Oui c’est une joie de voir à cette heure, sous le rayon de la Révolution, ces tout jeunes hommes, presque des adolescents, qui donnèrent à la philosophie allemande toute son audace et toute son ampleur. Quand furent proclamés les Droits de l’homme, Hegel avait vingt ans ; quand retentirent les premiers accents de la Marseillaise, Schelling avait dix-sept ans. Et loin de moi l’enfantillage de faire à la Révolution française une trop large part dans les futures hardiesses de leur pensée ! Je sais bien que c’est des sources profondes de la pensée allemande que jaillirent leurs systèmes. Je sais bien que déjà malgré son apparente prudence et sa sobriété intellectuelle, Kant en faisant de la pensée la législatrice même de la nature, avait ouvert la carrière à toutes les audaces. Mais enfin qui peut douter que l’émotion première du grand événement qui renouvelait le monde par la pensée n’ait soulevé ces jeunes esprits ? Comment Schelling ne serait-il pas plus hardi à chercher l’unité de l’esprit et de la nature quand dans la Révolution, qui d’abord le passionne, se réalise l’unité du droit et du fait, la pénétration de la raison et des choses ? Hegel dira plus tard, avec admiration, que la Révolution française a fait ce prodige de « mettre l’humanité sur la tête », c’est-à-dire de donner pour base à la vie réelle les principes mêmes de la pensée.
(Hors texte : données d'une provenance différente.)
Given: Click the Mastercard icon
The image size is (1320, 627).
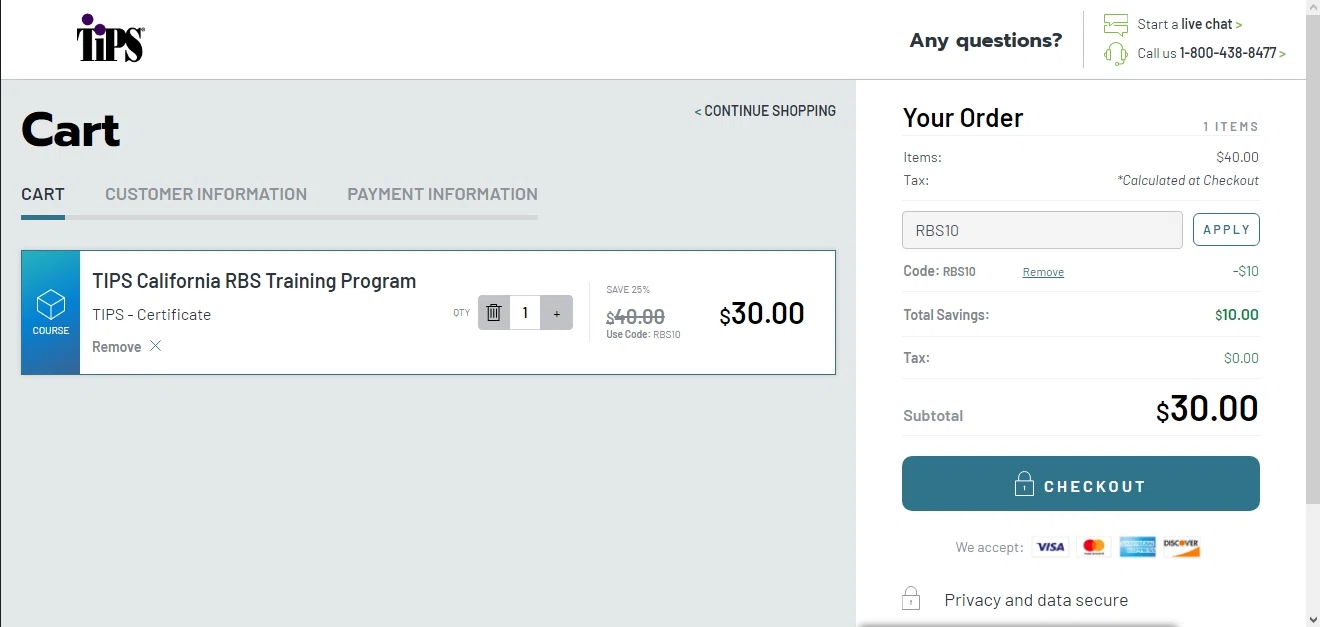Looking at the screenshot, I should click(x=1094, y=547).
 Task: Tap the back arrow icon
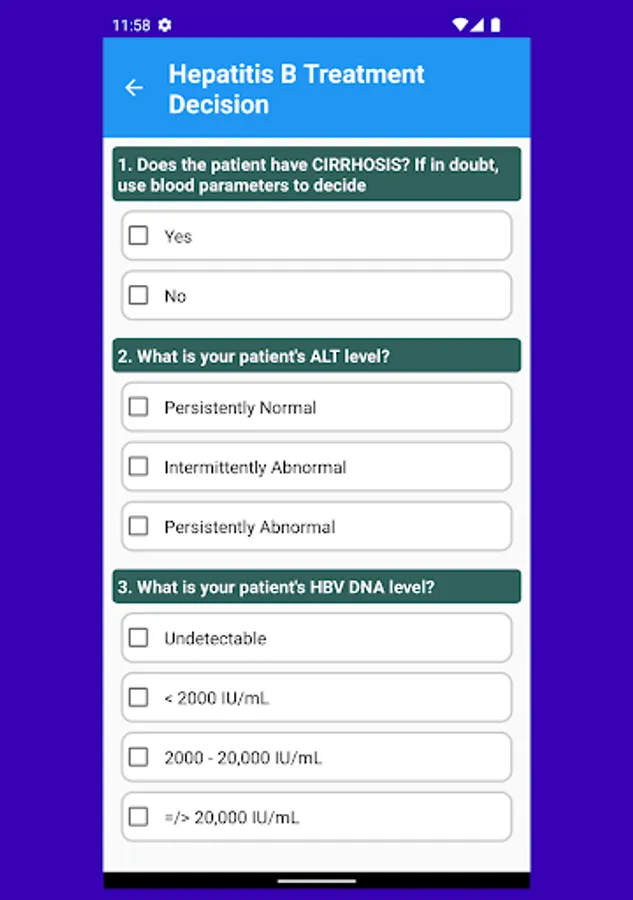pyautogui.click(x=134, y=88)
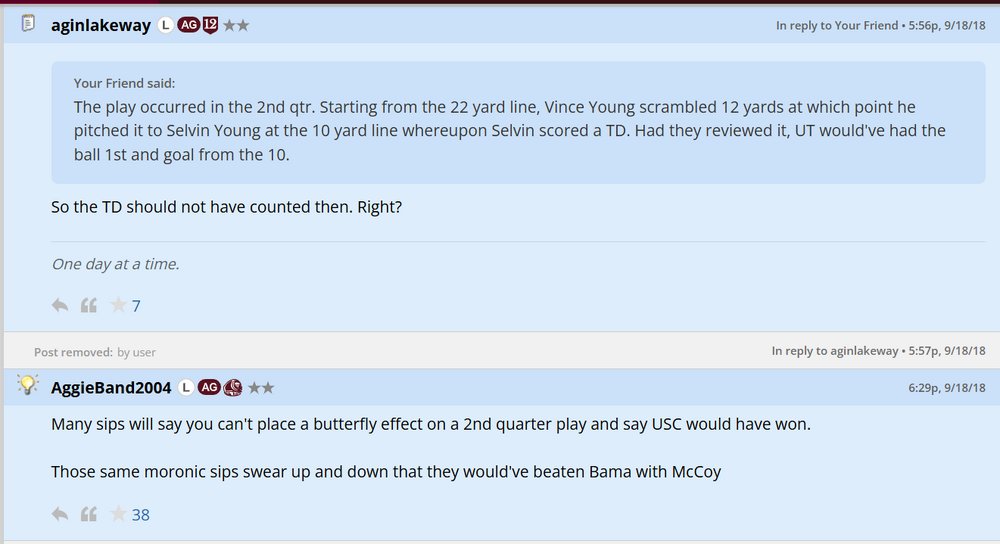Viewport: 1000px width, 544px height.
Task: Reply to AggieBand2004's post using arrow icon
Action: tap(60, 514)
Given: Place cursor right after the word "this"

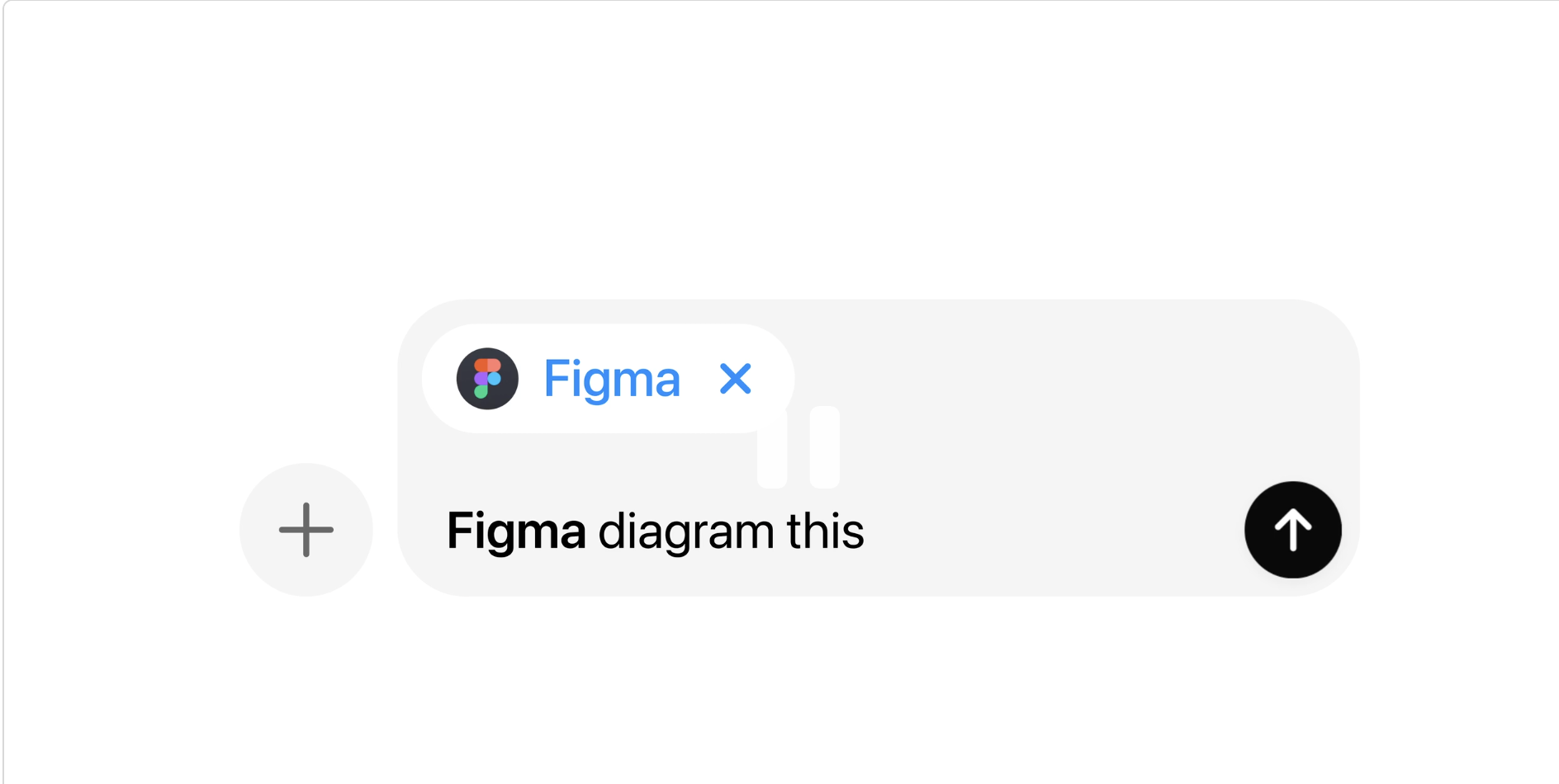Looking at the screenshot, I should tap(866, 531).
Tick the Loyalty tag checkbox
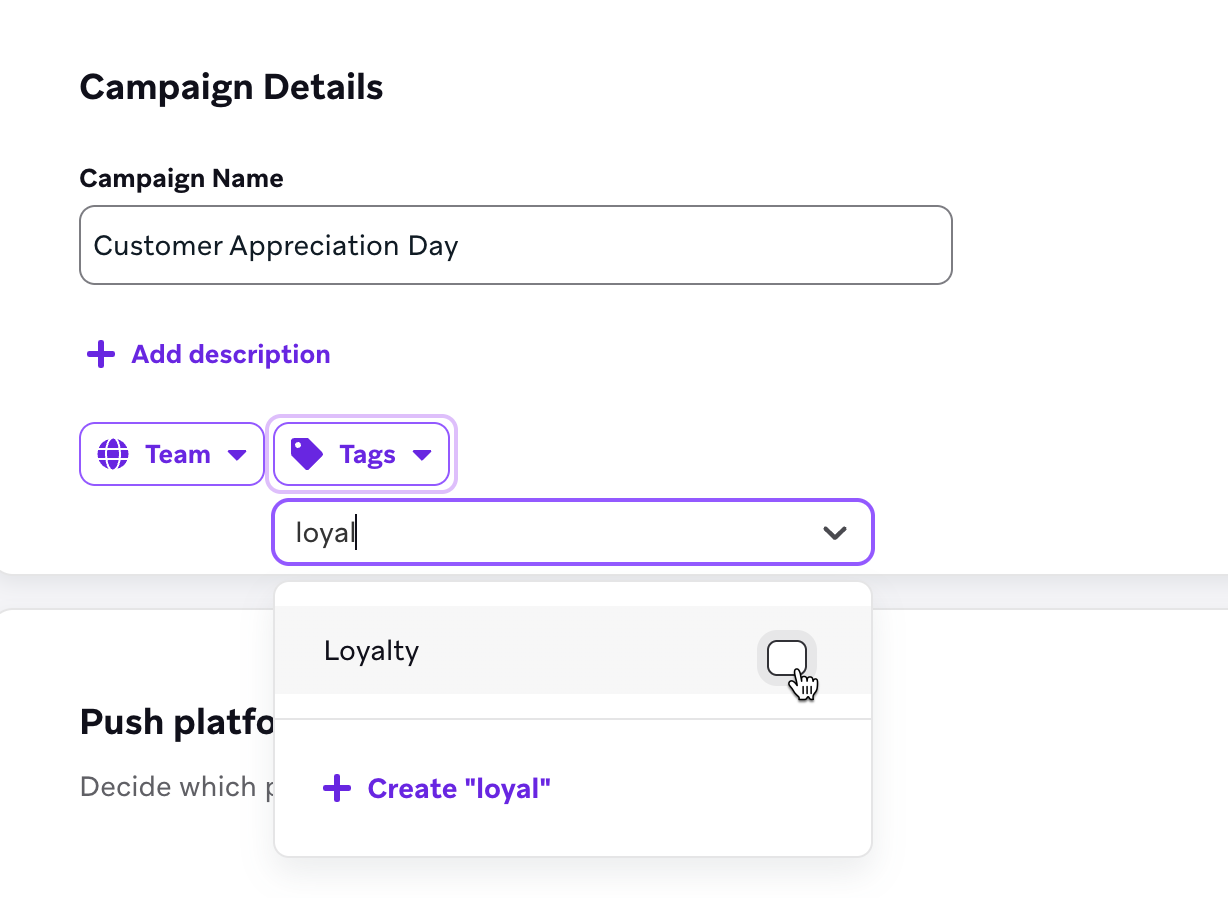Image resolution: width=1228 pixels, height=898 pixels. (786, 657)
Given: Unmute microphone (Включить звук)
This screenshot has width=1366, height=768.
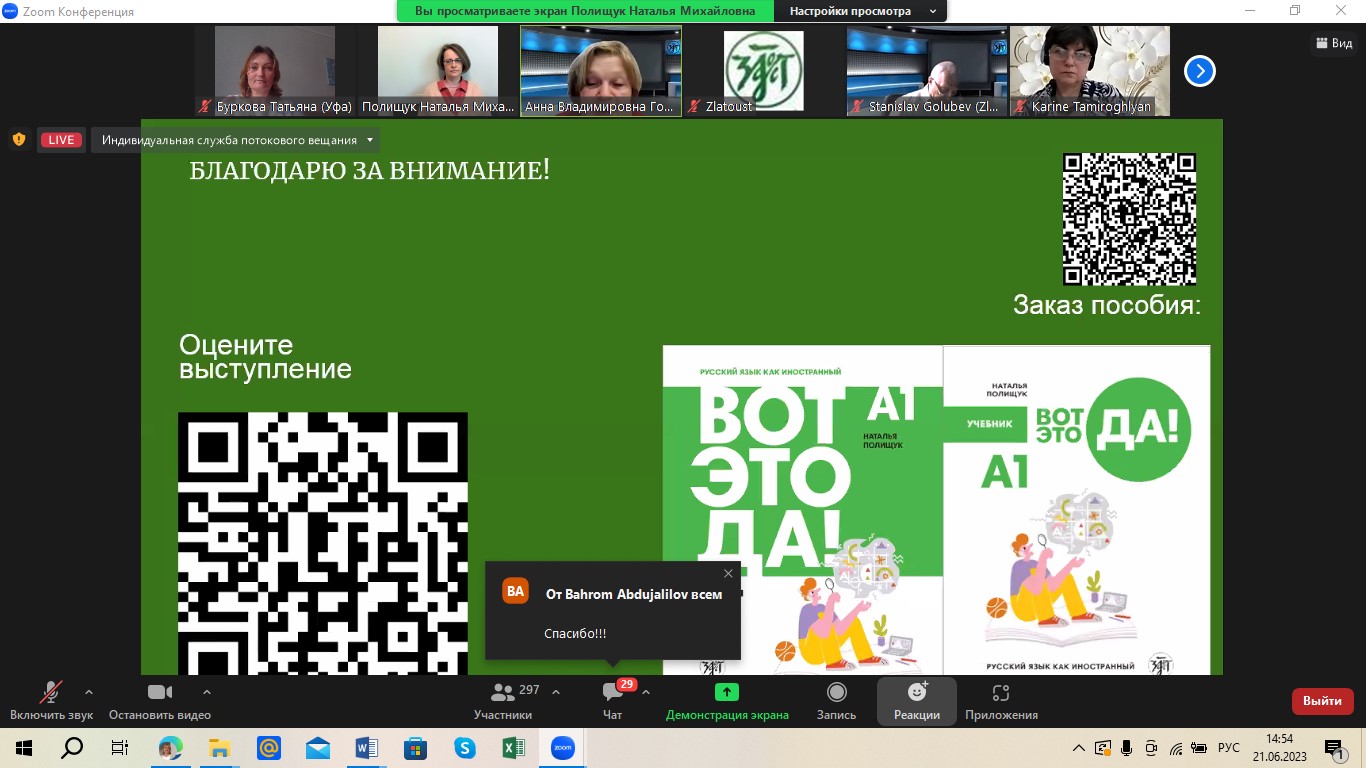Looking at the screenshot, I should [x=50, y=692].
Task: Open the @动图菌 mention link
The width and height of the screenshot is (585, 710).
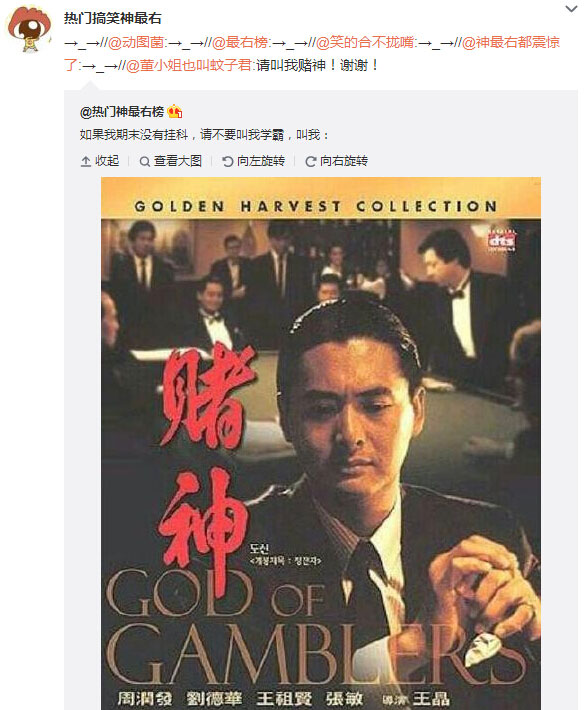Action: coord(136,43)
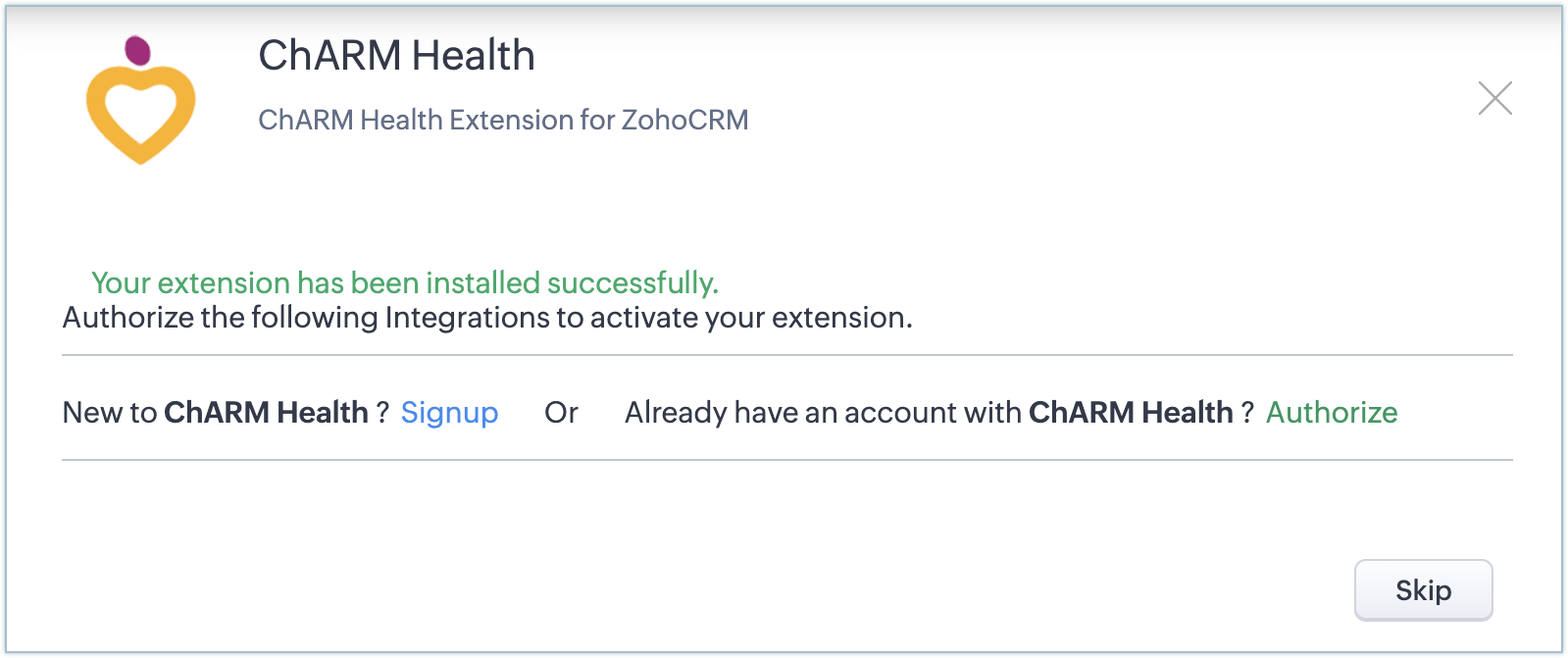Click the 'New to' text label
Viewport: 1568px width, 658px height.
coord(109,413)
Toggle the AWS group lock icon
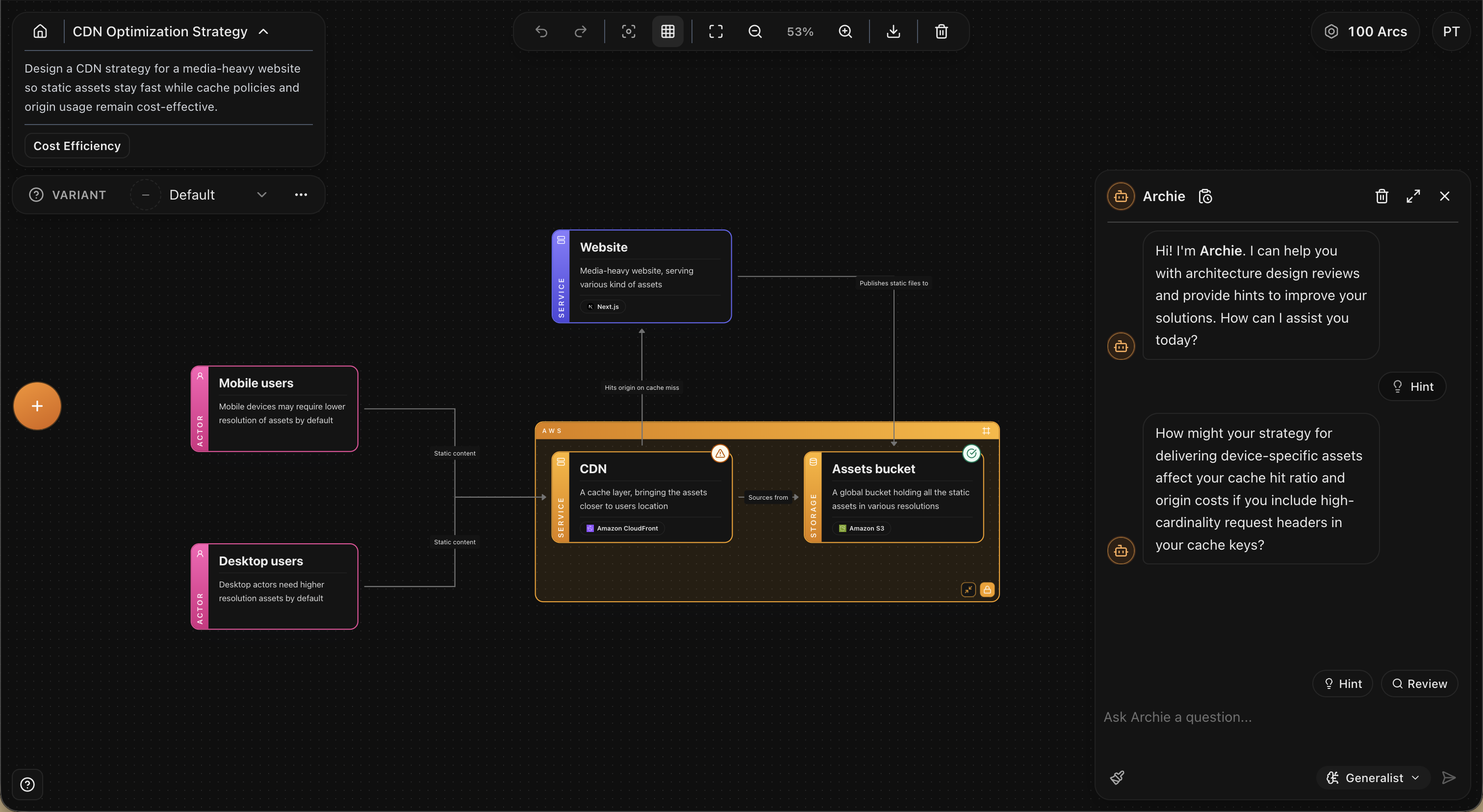The image size is (1483, 812). click(x=987, y=589)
Et lui-même ne sera-t-il pas ainsi plus audacieux à mettre l’univers « sur la tête », c’est-à-dire à faire procéder tout le mouvement de la réalité du mouvement et de la dialectique de l’idée ? La flamme de vie de la Révolution faisait s’évanouir en ces jeunes esprits ce que la philosophie, même en Kant, gardait encore de scolastique. C’est bien le monde, c’est bien l’univers qui appartenait à l’esprit ; et la réalité sociale, tout éclairée intérieurement du feu de la Révolution, prenait pour ces jeunes dialecticiens enthousiastes la transparence de l’idée. Ainsi se faisait, en ces creusets ardents des laboratoires de pensée de Tubingue, la fusion de l’esprit allemand et de l’esprit français, du profond idéalisme de l’Allemagne et de l’actif idéalisme de la France.

Quand donc les deux peuples retrouveront-ils, au souvenir de ces heures sacrées, la force de refaire leur union ?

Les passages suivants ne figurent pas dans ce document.